• EXERCISE PROMPT: Reproduce the text of every item below word for word, leaving out the pictures.

• DATA LINES:
########

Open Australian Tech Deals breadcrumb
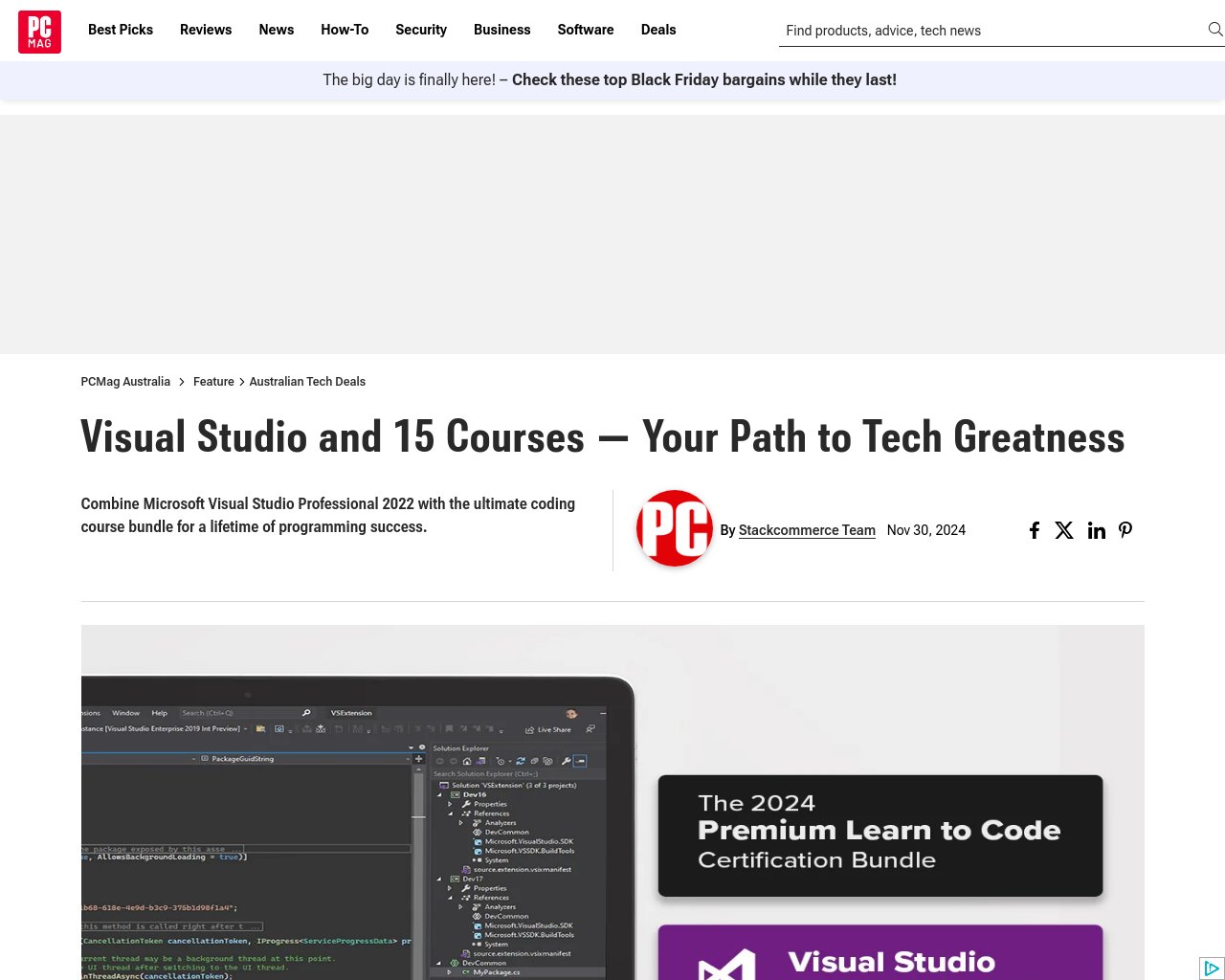coord(307,381)
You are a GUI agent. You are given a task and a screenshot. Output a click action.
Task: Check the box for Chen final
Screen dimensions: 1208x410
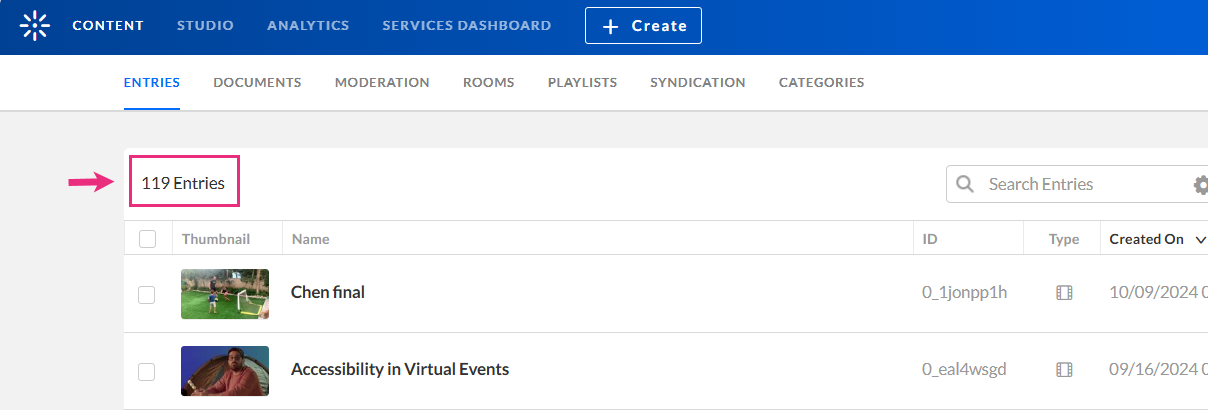(x=147, y=294)
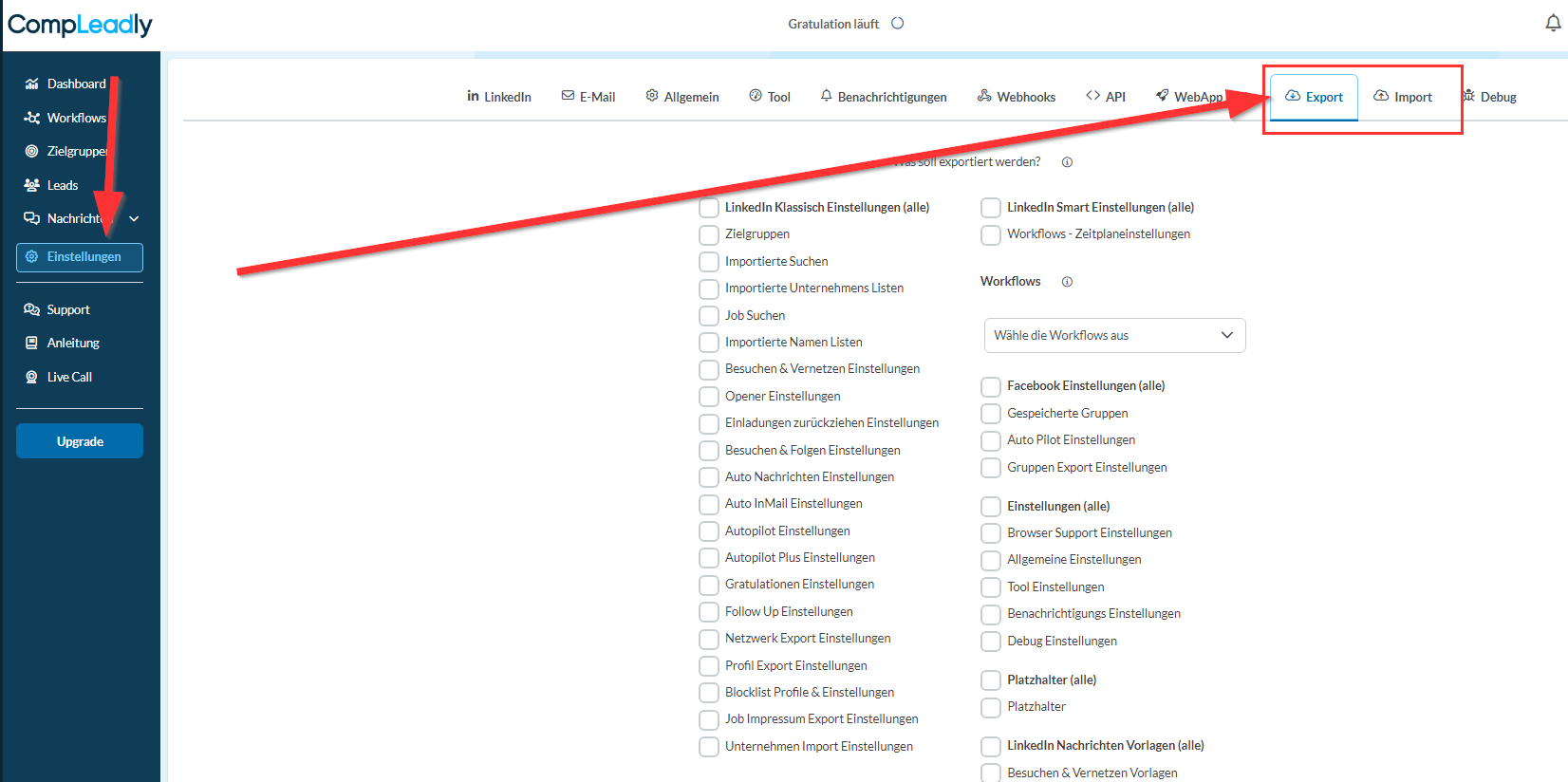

########

• RESPONSE TO THIS TASK:
Open Australian Tech Deals breadcrumb
coord(307,381)
You are a GUI agent. You are given a task and a screenshot. Output a click action.
Task: Check the box for Chen final
Screen dimensions: 1208x410
(x=147, y=294)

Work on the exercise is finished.